An ageing population coupled with an under supply of facilities relative to more developed economies is increasing the demand for more hospital beds in the Middle East. And, as the region’s governments make moves to improve the quality of healthcare in the region, there is a growing opportunity for private investors in the sector.
That’s according to the latest report from JLL Middle East and North Africa (MENA) report which shows that a combination of factors including a lack of hospital beds, lower hydrocarbon prices, and an ageing population have placed significant pressures on the state of the current healthcare system in the Middle East.
According to the report entitled ‘Healthy Returns: Why more private & real estate players are considering the healthcare sector’, 10,500 additional hospital beds are needed across the five major Middle Eastern cities in the next five years just to maintain the current (and comparatively low) provision rate of 1.9 beds per 1,000 persons.
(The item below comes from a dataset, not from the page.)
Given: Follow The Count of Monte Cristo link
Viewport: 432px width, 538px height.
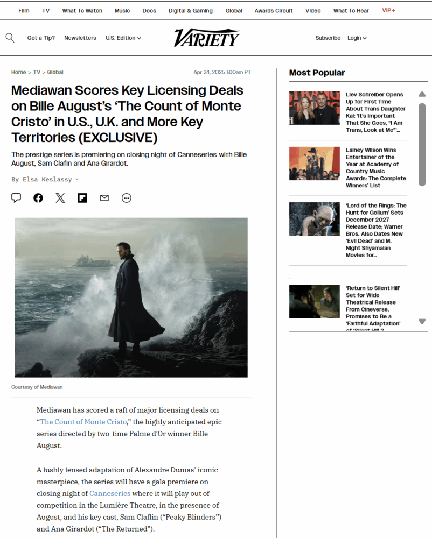Looking at the screenshot, I should click(x=83, y=422).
This equates to demand for seven new hospitals in Dubai, nine additional hospitals in Abu Dhabi and a whopping 32 new hospitals in Cairo by 2022.
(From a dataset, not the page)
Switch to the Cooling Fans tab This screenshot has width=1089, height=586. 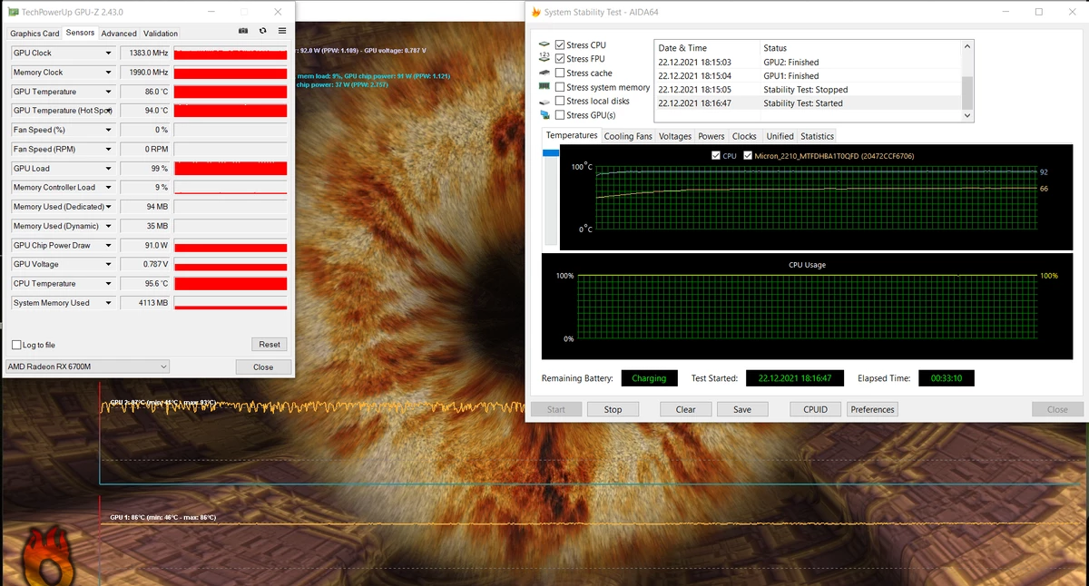(628, 136)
What’s more, reduced government spending on the back of lower oil prices, has contributed to increased pressures on the current healthcare system in the Middle East.
While the region has a relatively young population, the number of people aged over 65 years is forecast to increase from 21 million to 26 million by 2020 over the next five years, an increase of 4.4 percent per annum, more than twice the rate of increase in the overall population, according to the report.
Opportunities for private investors
JLL Head of Capital Markets in MENA, Gaurav Shivpuri, says that a combination of the above factors not only highlights gaps in the current market, but also emphasises foreseeable opportunities for private investors.
“While, historically, healthcare has been predominantly government-funded in Saudi Arabia, current fiscal pressures and growing demand is forcing the government to turn to the private sector for a much needed injection of new capital both in the operation, and funding of, real estate.”
According to Shivpuri, the Saudi government’s decision to privatise 55 primary health centres demonstrates the future of things to come, citing FTSE-listed NMC’s recent majority acquisition of Al Salama Hospital, Jadwa’s investment in UEMSA, Amanat’s minority acquisition of IMC, and recent interest of Dallah Health & Ashmore in the sizeable healthcare sector in the country as a reflection of private investor interest in the sector.
And, as the ownership of healthcare businesses moves to the private sector, there is expected to be more separation of OpCo & PropCo ownership as private investors push for higher returns on equity. This will open up more opportunities for sale & leaseback and build-to-suit transactions for healthcare-related real estate.
Benefits for real estate investors
2018 is set to see a number of these transactions and, according to Mr Shivpuri, private investment in healthcare real estate provides attractive and unique benefits for investors.
“Unlike other core real estate asset classes, healthcare offers more stable returns regardless of the wider economy, particularly in Saudi Arabia. With leasebacks that are usually longer than ten years, these assets provide stable cash flows over the long term” he says.
In fact, as healthcare properties are mostly leased on a “triple-net basis” – meaning that the tenant is responsible for all operating costs relating to the facility including insurance and general property maintenance – investors enjoy a relatively passive position making them ideal for institutional investors.
And, according to Mr Shivpuri, when healthcare real estate is combined within a mixed-use development, it provides an opportunity for investors to tap into rising demands without the significant financial commitment of a large single use premise, such as a hospital facility.
The expected rise of Public Private Partnerships
According to the JLL report, Public Private Partnerships (PPPs) is another avenue that will likely develop in Saudi Arabia to reduce the financial burden on the private sector.
While PPPs in the healthcare sector has so far been limited, their occurrence is set to grow within the next five to 10 years. These will likely come in the form of government offering land on ‘peppercorn’ rents on a long-term duration and/or possible ‘demand take out’ to provide private investors a minimum guaranteed return.
“With increasing pressures on the MENA healthcare system over the next five years and a rise in PPPs, investors can consider healthcare real estate investment as an attractive diversification strategy with foreseeable long-term gains,’ says Shivpuri.